### Task details
Continue the piece about New City's move into a much larger building, starting right after its final line, "But it is also scary."

We Are Getting A Great New Building and It's Scary
by Keith Watson
We are moving, New City that is. And as exciting as the move is, there is also some fear.
The building is huge for us, 94,000 square feet in 3 buildings on an advertised 19 acres of land. The children’s floor will be around 19,000 square feet, I believe. That is 6,000 square feet more than our entire current facility. The building will likely more than double our sanctuary space as well as lobby spaces. The offices in the new building will give each of our full time staffers their own space and then some. We’ll increase our spaces for meetings and education and there is more than enough space for a student ministry area in the near future. After all of that, we will still be left with 40,000 +/- square feet of space unfinished. All of this sits on an incredibly beautiful campus with woods and a lake as well as entrances on two major roads - Northside Drive and Riverside Drive, not to mention that the visibility from Riverside Drive and I-75 is pretty stunning. It is really amazing and mind blowing that this is happening.
It is exciting beyond words.
But it is also scary.

### Information shown
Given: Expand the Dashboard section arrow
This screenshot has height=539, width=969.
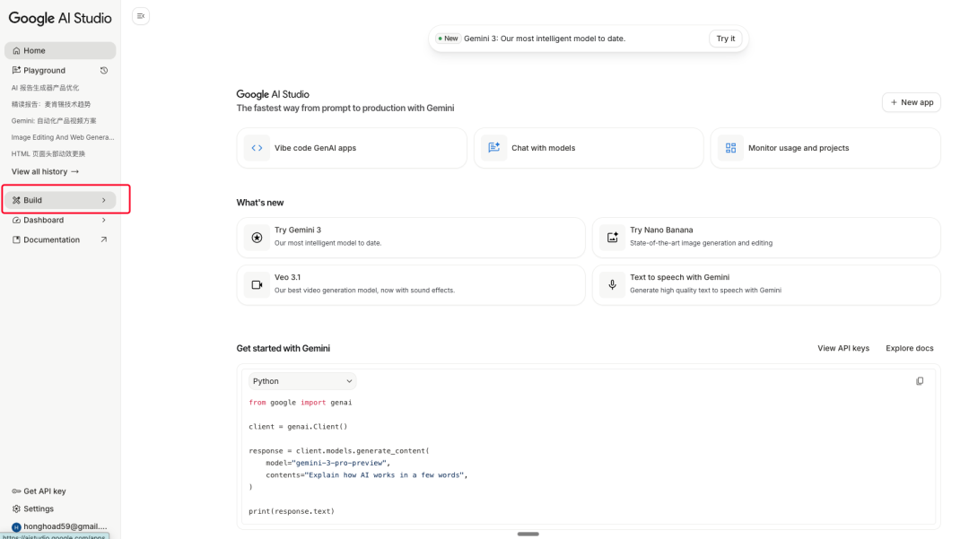Looking at the screenshot, I should click(x=104, y=220).

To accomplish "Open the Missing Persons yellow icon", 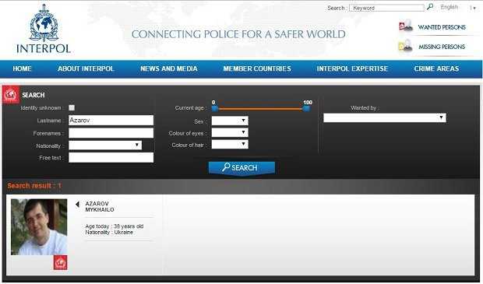I will tap(405, 46).
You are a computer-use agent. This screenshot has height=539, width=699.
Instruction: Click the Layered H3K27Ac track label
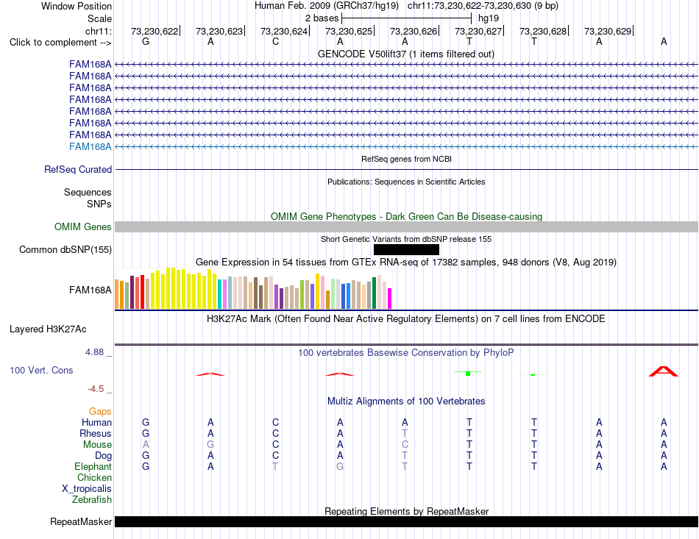[x=48, y=329]
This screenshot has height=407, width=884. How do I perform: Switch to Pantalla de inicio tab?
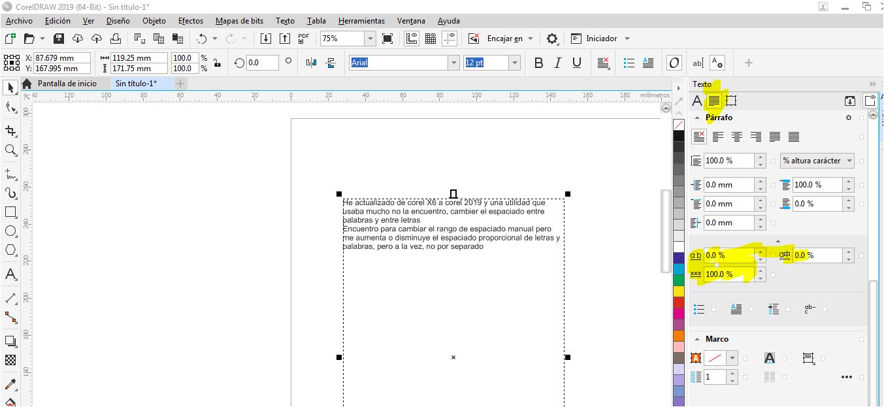coord(67,84)
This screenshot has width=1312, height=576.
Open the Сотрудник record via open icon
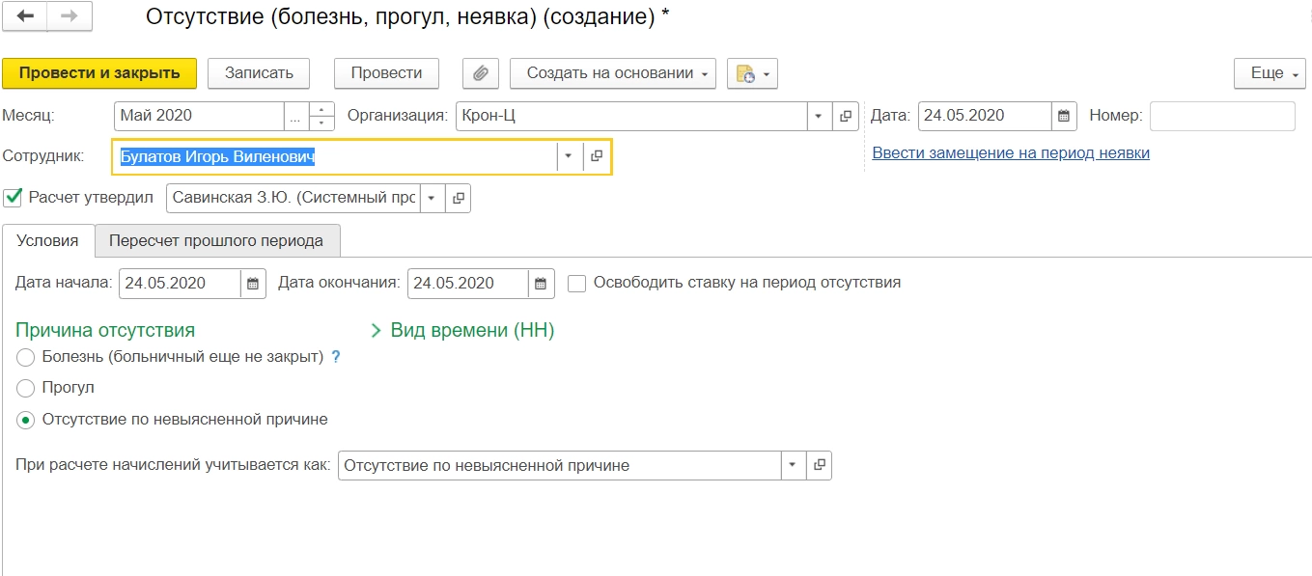[x=597, y=156]
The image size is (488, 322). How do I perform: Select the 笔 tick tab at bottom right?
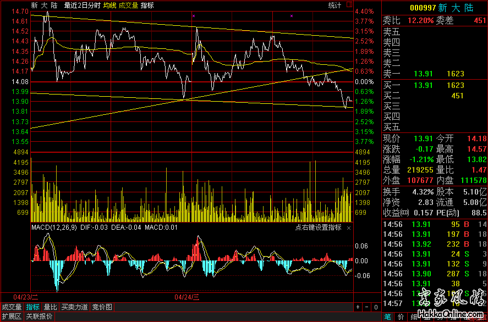[387, 317]
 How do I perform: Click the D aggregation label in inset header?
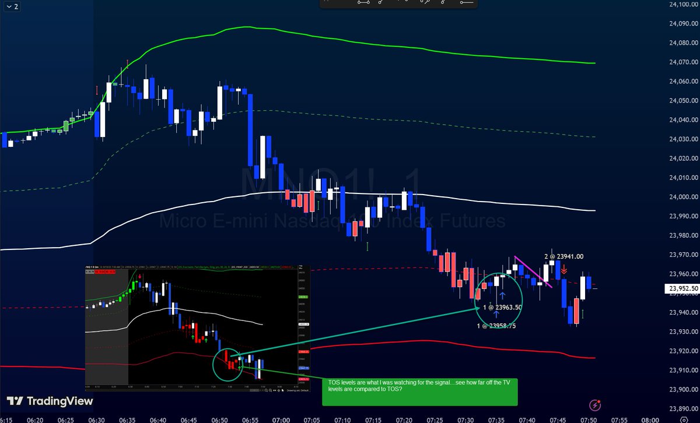(93, 266)
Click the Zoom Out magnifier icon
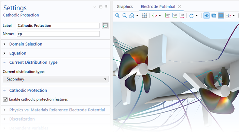239x137 pixels. coord(125,15)
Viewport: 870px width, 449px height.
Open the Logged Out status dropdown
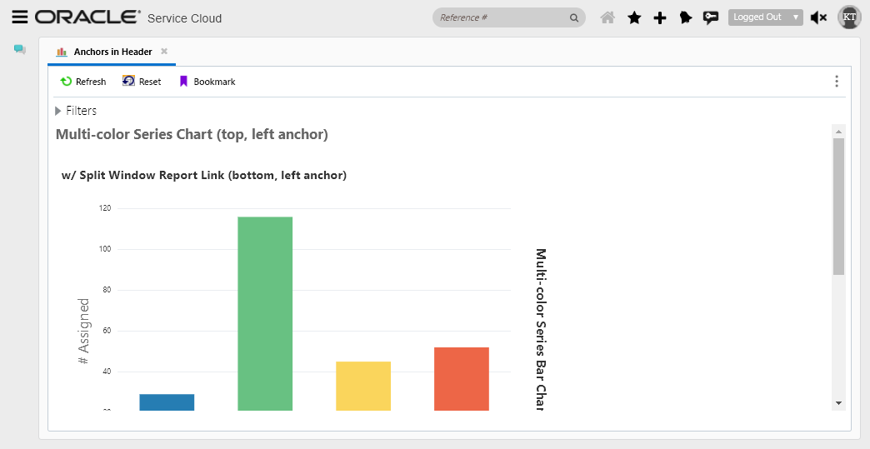pos(765,17)
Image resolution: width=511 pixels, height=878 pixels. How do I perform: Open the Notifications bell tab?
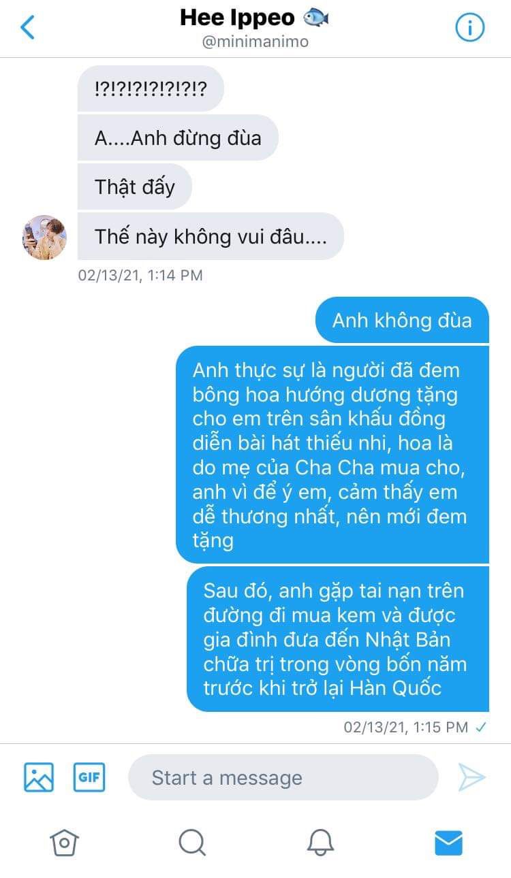(320, 843)
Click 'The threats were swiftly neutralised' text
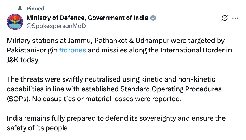Viewport: 246px width, 140px height. click(64, 79)
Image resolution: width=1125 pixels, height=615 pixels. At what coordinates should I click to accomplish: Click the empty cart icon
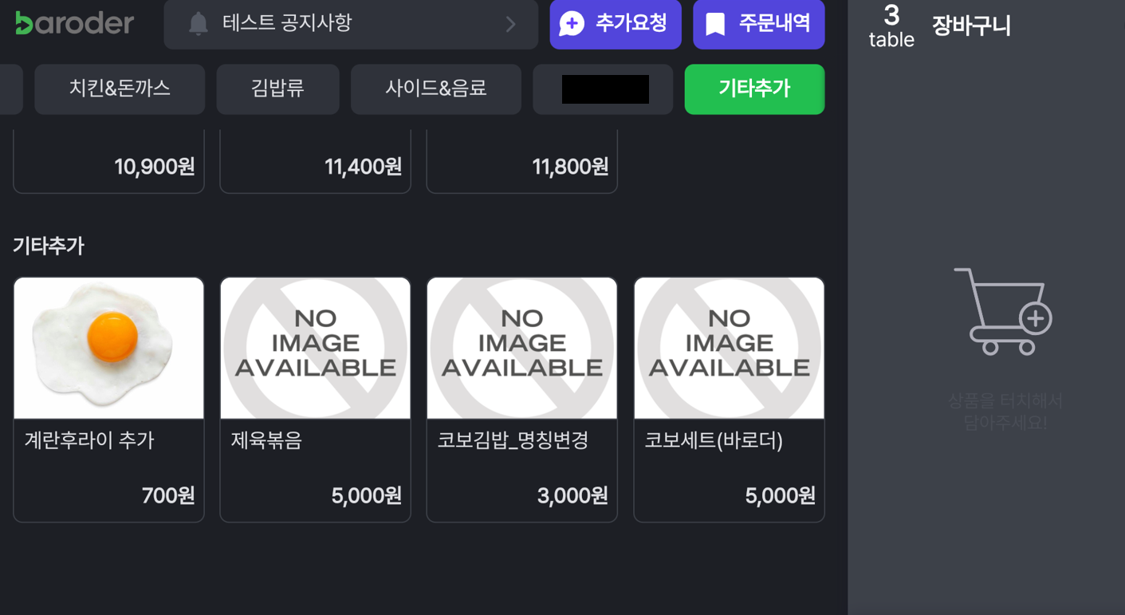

### Output below
There are a number of concerns that have been expressed by our elders and by our New City families. Will this move change us; will we just become another church or will we retain the qualities that make us New City Church (no offense is intended to any other churches, we are a little quirky)? Will this change our desire to plant churches and send out leaders? Will this take our eyes off of mission and turn us inward to ourselves? Will become another “attractional church?” (side note for another blog - all churches are attractional!) One of our elders wrote this in one of our discussions about the move:
I believe it will be easy to get into the building and have an underlying mindset of "we've arrived." I think there will be a danger of leaving the missional and taking a merely attractional mindset. As leaders, we will have to be more purposeful than ever to be on mission outside the walls, setting an example for the flock. And we will have to help our people do the same. And much like when we were praying the other night together, I think the building can become an idol for us and our people. In Deut. 6:10-12 the temptation was there for the people of Israel moving into the promised land. And in Deut. 8:17 the Lord graciously warned them:
17 Beware lest you say in your heart, ‘My power and the might of my hand have gotten me this wealth.’
Instead, God must do it, and our hope is in Christ's salvation and His ability to bring us through whatever trials may lie ahead (1 Peter 1:3-9)
They are all right. These are very real dangers. It will be easy to think that we have somehow “arrived” because we have a great building and campus. It will be easy to let the excitement of the move and the new location and facilities be the attraction, and it will be an attraction to many. People will likely come to check out the new space. Maybe some will come because now the building is closer to where they live. It will be easy to think that the new building can do what God has called us to do - make disciples and teach them what it means to love and follow Jesus.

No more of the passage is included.